> _The problem_
If pictures appear among the lines below, leave them out while you return exactly the lines from the one with "Open the Фильтры button" through the one with "You are a GUI".

> _Material supplied_
^^^^^^^^

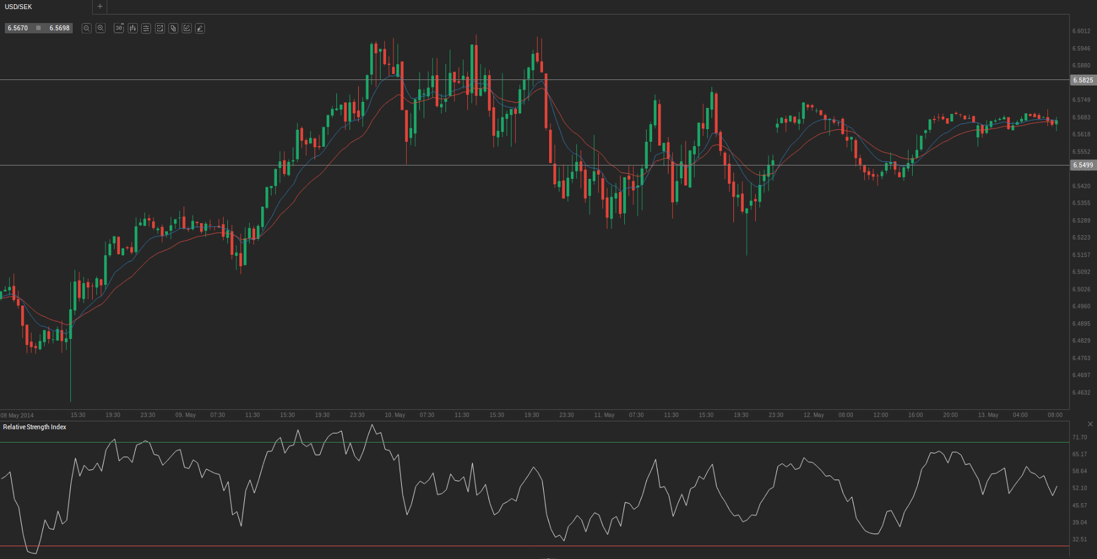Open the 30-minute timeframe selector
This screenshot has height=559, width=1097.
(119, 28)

^^^^^^^^

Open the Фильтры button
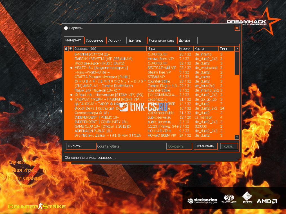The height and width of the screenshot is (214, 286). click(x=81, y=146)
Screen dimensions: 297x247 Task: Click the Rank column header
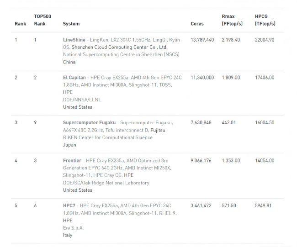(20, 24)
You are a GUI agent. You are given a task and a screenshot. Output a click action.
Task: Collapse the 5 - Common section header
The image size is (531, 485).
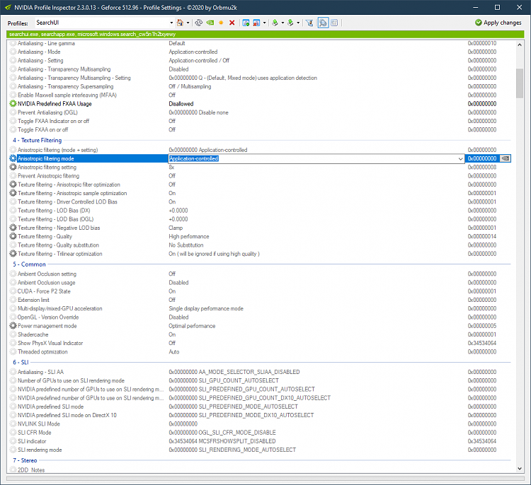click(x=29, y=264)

^^^^^^^^

> _Written response_
Open the Фильтры button
The height and width of the screenshot is (214, 286). click(x=81, y=146)
Screen dimensions: 297x247 Task: Click the Rank column header
(20, 24)
You are a GUI agent. You are given a task and a screenshot. Output a click action.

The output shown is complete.